Gabor Peterdi Biography

Gabor Peterdi

American

1915-2001

Biography

Gabor Peterdi, painter, printmaker, author, and educator, was born on 17 September 1915 in Pestújhely, Hungary. He began his art studies at the Hungarian Academy in 1929 at the age of fourteen. His first solo exhibition was mounted at the Ernst Museum in 1930 and that same year Peterdi won a Prix de Rome scholarship for painting which allowed him to continue his studies at the Accademia di Belle Arti. The following year he went to Paris where he attended the Académie Julian and the Académie Scandinave. He joined Hayter’s Atelier 17 in Paris in 1933 where he explored the techniques of engraving.

Peterdi immigrated to the United States in 1939 and, later that year, his first American solo exhibition of paintings opened at the Julien Levy Gallery in New York.
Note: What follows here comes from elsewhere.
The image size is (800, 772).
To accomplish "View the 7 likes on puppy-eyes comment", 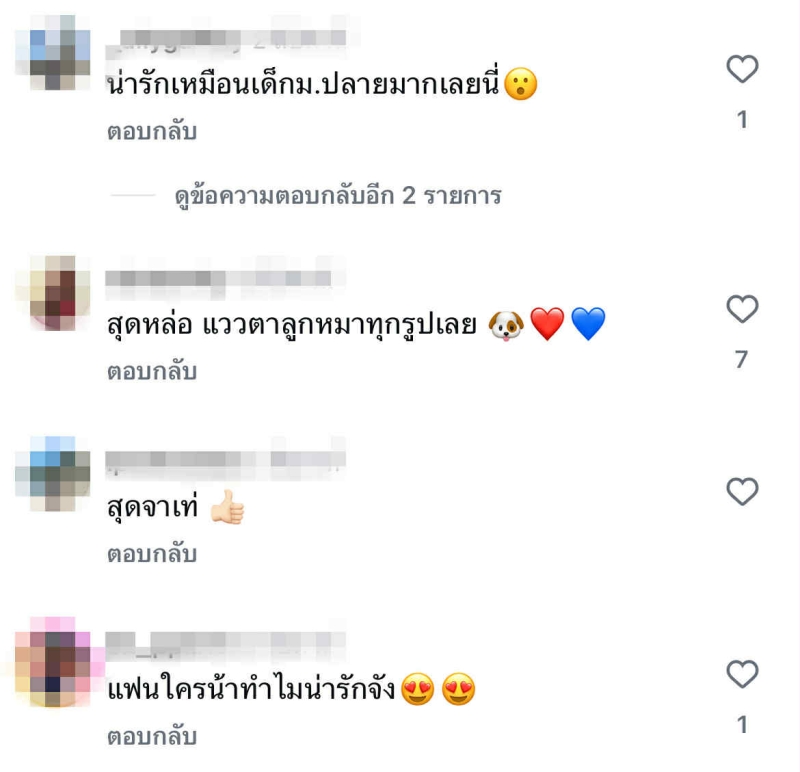I will (742, 359).
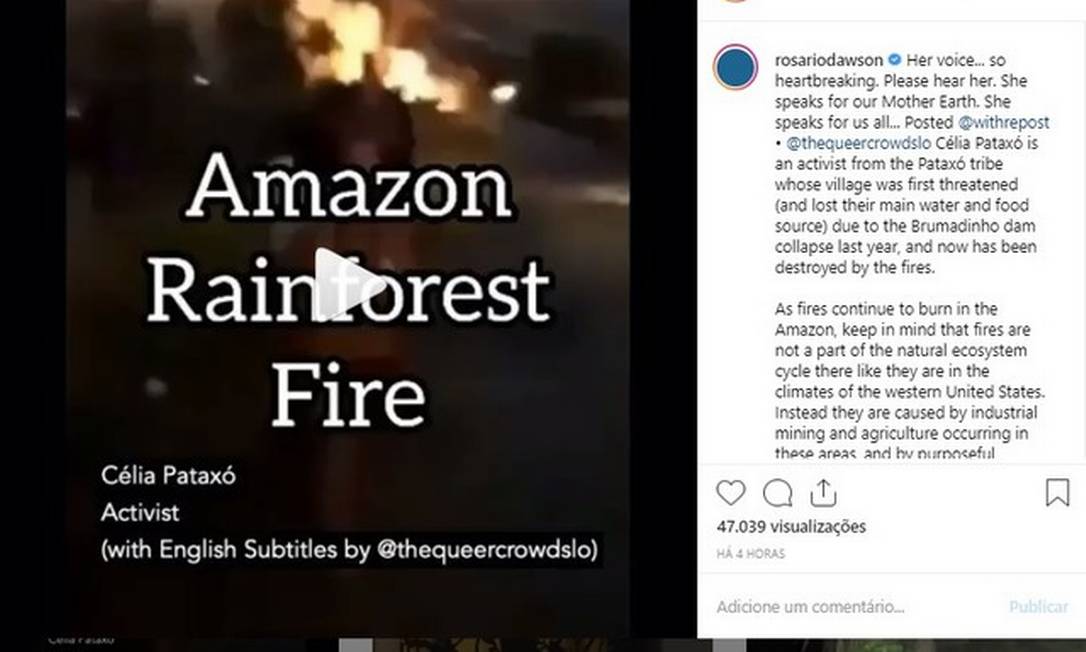The image size is (1086, 652).
Task: Visit the @thequeercrowdslo profile mention
Action: click(x=859, y=143)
He soon became a US citizen and joined the military serving in Germany. After his military service, Peterdi resumed his printmaking career at Atelier 17 in New York. He found working with the copperplate cathartic after his military experiences. His first prints reflected the horrors  and destruction of war, but he soon began representing natural awakenings and biblical beginnings in such works as Adam and Eve.

He began teaching at the School of the Brooklyn Museum in 1948, organizing the graphic arts workshop there. Peterdi’s creative approach to intaglio continued to expand as he invented new techniques and printed from larger plates. In 1952, he became Associate Professor of Art at Hunter College, where he taught until 1959. In 1953, he began teaching at the Yale-Norfolk summer school, and he joined the art faculty of Yale University as a visiting professor, gaining a full-time appointment in 1960.

In 1959 Peterdi published his seminal book Printmaking Methods Old and New. It remains a standard technical reference for both printmaking students and professionals. Peterdi’s work garnered forty honors and is in the collections of the Museum of Fine Arts Boston, Massachusetts; the Brooklyn Museum, New York; the Art Institute of Chicago, Illinois; the Flint Institute of Art, Michigan; the Indianapolis Museum of Art, Indiana; the Hammer Museum, Los Angeles; the Memphis Brooks Museum of Art, Tennessee; the Yale University Art Gallery, New Haven, Connecticut; the Metropolitan Museum of Art, the Museum of Modern Art, the New York Public Library, and the Whitney Museum of American Art, New York; the Pennsylvania Academy of the Fine Art, Philadelphia; the Philadelphia Museum of Art, Pennsylvania; the National Gallery of Art and the Smithsonian American Art Museum, Washington, D.C.; and the Worcester Art Museum.

Gabor Peterdi died in Stamford, Connecticut on August 13, 2001.